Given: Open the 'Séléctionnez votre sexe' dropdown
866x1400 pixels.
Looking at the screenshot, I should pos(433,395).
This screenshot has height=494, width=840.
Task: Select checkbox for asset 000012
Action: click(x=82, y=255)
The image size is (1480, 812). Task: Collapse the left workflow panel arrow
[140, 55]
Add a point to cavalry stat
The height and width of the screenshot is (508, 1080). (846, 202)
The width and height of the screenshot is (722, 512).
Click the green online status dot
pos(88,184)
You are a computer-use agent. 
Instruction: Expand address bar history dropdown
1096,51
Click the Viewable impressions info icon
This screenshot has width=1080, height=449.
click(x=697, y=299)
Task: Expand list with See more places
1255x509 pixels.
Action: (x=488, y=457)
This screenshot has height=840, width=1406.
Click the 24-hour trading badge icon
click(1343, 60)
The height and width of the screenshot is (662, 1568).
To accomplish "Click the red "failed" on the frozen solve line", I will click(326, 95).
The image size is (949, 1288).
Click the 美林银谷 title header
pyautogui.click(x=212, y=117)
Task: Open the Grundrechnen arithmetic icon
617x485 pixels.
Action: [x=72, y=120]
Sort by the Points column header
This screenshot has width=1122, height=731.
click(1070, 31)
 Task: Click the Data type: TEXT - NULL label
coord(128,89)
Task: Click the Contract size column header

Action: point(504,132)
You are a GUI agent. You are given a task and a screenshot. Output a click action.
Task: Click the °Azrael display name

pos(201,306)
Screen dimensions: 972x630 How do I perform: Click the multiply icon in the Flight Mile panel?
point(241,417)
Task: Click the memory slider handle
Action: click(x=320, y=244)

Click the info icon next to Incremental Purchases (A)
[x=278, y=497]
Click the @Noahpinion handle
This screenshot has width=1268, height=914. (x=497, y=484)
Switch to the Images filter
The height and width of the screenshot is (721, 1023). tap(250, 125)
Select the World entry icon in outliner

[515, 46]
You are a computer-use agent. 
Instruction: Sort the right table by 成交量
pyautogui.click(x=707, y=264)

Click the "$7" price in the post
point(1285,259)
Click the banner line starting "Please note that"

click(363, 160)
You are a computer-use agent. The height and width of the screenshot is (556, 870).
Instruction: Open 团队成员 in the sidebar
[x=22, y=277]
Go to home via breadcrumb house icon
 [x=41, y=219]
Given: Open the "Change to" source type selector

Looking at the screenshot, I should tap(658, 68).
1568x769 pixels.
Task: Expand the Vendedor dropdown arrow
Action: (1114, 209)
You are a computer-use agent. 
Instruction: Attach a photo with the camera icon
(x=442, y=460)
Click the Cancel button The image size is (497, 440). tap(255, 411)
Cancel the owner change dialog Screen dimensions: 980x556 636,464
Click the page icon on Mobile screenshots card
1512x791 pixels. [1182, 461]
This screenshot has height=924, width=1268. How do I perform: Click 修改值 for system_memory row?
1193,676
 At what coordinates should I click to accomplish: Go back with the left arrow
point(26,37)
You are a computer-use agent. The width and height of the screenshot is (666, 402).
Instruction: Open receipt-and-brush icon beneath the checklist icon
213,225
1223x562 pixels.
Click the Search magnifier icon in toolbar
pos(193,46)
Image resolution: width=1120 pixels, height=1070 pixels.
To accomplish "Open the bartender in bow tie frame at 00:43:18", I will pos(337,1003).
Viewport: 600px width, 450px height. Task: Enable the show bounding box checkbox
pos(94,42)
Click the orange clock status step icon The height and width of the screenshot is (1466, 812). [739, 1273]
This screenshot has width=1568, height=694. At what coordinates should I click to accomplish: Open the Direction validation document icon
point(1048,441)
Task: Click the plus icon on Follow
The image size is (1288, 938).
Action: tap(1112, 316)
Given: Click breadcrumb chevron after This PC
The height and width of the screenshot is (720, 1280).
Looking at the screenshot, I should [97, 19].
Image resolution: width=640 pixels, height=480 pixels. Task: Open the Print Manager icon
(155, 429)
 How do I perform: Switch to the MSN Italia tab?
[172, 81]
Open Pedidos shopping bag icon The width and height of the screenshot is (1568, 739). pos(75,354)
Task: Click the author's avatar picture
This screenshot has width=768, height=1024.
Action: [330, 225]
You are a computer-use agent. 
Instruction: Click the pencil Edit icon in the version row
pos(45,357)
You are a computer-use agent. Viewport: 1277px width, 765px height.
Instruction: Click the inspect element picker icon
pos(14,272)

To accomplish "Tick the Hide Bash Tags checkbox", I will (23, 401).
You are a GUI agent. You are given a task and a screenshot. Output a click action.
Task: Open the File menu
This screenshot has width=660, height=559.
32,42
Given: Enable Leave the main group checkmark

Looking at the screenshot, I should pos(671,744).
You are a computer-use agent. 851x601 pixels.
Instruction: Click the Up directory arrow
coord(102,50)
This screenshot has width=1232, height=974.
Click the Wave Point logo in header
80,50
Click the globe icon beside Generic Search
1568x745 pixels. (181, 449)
_ _ _ _
*Required work*
Please give all the entries above again, exactly as they stand.

*Response to the task*
Given: Open the 'Séléctionnez votre sexe' dropdown
866x1400 pixels.
Looking at the screenshot, I should pos(433,395).
This screenshot has height=494, width=840.
Task: Select checkbox for asset 000012
Action: click(x=82, y=255)
The image size is (1480, 812). Task: Collapse the left workflow panel arrow
[140, 55]
Add a point to cavalry stat
The height and width of the screenshot is (508, 1080). (846, 202)
The width and height of the screenshot is (722, 512).
Click the green online status dot
pos(88,184)
You are a computer-use agent. 
Instruction: Expand address bar history dropdown
1096,51
Click the Viewable impressions info icon
This screenshot has width=1080, height=449.
click(x=697, y=299)
Task: Expand list with See more places
1255x509 pixels.
Action: (x=488, y=457)
This screenshot has height=840, width=1406.
Click the 24-hour trading badge icon
click(1343, 60)
The height and width of the screenshot is (662, 1568).
To accomplish "Click the red "failed" on the frozen solve line", I will click(326, 95).
The image size is (949, 1288).
Click the 美林银谷 title header
pyautogui.click(x=212, y=117)
Task: Open the Grundrechnen arithmetic icon
617x485 pixels.
Action: [x=72, y=120]
Sort by the Points column header
This screenshot has width=1122, height=731.
click(1070, 31)
 Task: Click the Data type: TEXT - NULL label
coord(128,89)
Task: Click the Contract size column header

Action: point(504,132)
You are a GUI agent. You are given a task and a screenshot. Output a click action.
Task: Click the °Azrael display name

pos(201,306)
Screen dimensions: 972x630 How do I perform: Click the multiply icon in the Flight Mile panel?
point(241,417)
Task: Click the memory slider handle
Action: click(x=320, y=244)

Click the info icon next to Incremental Purchases (A)
[x=278, y=497]
Click the @Noahpinion handle
This screenshot has width=1268, height=914. (x=497, y=484)
Switch to the Images filter
The height and width of the screenshot is (721, 1023). tap(250, 125)
Select the World entry icon in outliner

[515, 46]
You are a computer-use agent. 
Instruction: Sort the right table by 成交量
pyautogui.click(x=707, y=264)

Click the "$7" price in the post
point(1285,259)
Click the banner line starting "Please note that"

click(363, 160)
You are a computer-use agent. The height and width of the screenshot is (556, 870).
Instruction: Open 团队成员 in the sidebar
[x=22, y=277]
Go to home via breadcrumb house icon
 [x=41, y=219]
Given: Open the "Change to" source type selector

Looking at the screenshot, I should tap(658, 68).
1568x769 pixels.
Task: Expand the Vendedor dropdown arrow
Action: (1114, 209)
You are a computer-use agent. 
Instruction: Attach a photo with the camera icon
(x=442, y=460)
Click the Cancel button The image size is (497, 440). tap(255, 411)
Cancel the owner change dialog Screen dimensions: 980x556 636,464
Click the page icon on Mobile screenshots card
1512x791 pixels. [1182, 461]
This screenshot has height=924, width=1268. How do I perform: Click 修改值 for system_memory row?
1193,676
 At what coordinates should I click to accomplish: Go back with the left arrow
point(26,37)
You are a computer-use agent. The width and height of the screenshot is (666, 402).
Instruction: Open receipt-and-brush icon beneath the checklist icon
213,225
1223x562 pixels.
Click the Search magnifier icon in toolbar
pos(193,46)
Image resolution: width=1120 pixels, height=1070 pixels.
To accomplish "Open the bartender in bow tie frame at 00:43:18", I will pos(337,1003).
Viewport: 600px width, 450px height. Task: Enable the show bounding box checkbox
pos(94,42)
Click the orange clock status step icon The height and width of the screenshot is (1466, 812). [739, 1273]
This screenshot has width=1568, height=694. At what coordinates should I click to accomplish: Open the Direction validation document icon
point(1048,441)
Task: Click the plus icon on Follow
The image size is (1288, 938).
Action: tap(1112, 316)
Given: Click breadcrumb chevron after This PC
The height and width of the screenshot is (720, 1280).
Looking at the screenshot, I should [97, 19].
Image resolution: width=640 pixels, height=480 pixels. Task: Open the Print Manager icon
(155, 429)
 How do I perform: Switch to the MSN Italia tab?
[172, 81]
Open Pedidos shopping bag icon The width and height of the screenshot is (1568, 739). pos(75,354)
Task: Click the author's avatar picture
This screenshot has width=768, height=1024.
Action: [330, 225]
You are a computer-use agent. 
Instruction: Click the pencil Edit icon in the version row
pos(45,357)
You are a computer-use agent. Viewport: 1277px width, 765px height.
Instruction: Click the inspect element picker icon
pos(14,272)

To accomplish "Tick the Hide Bash Tags checkbox", I will (23, 401).
You are a GUI agent. You are given a task and a screenshot. Output a click action.
Task: Open the File menu
This screenshot has width=660, height=559.
32,42
Given: Enable Leave the main group checkmark

Looking at the screenshot, I should pos(671,744).
You are a computer-use agent. 851x601 pixels.
Instruction: Click the Up directory arrow
coord(102,50)
This screenshot has width=1232, height=974.
Click the Wave Point logo in header
80,50
Click the globe icon beside Generic Search
1568x745 pixels. (181, 449)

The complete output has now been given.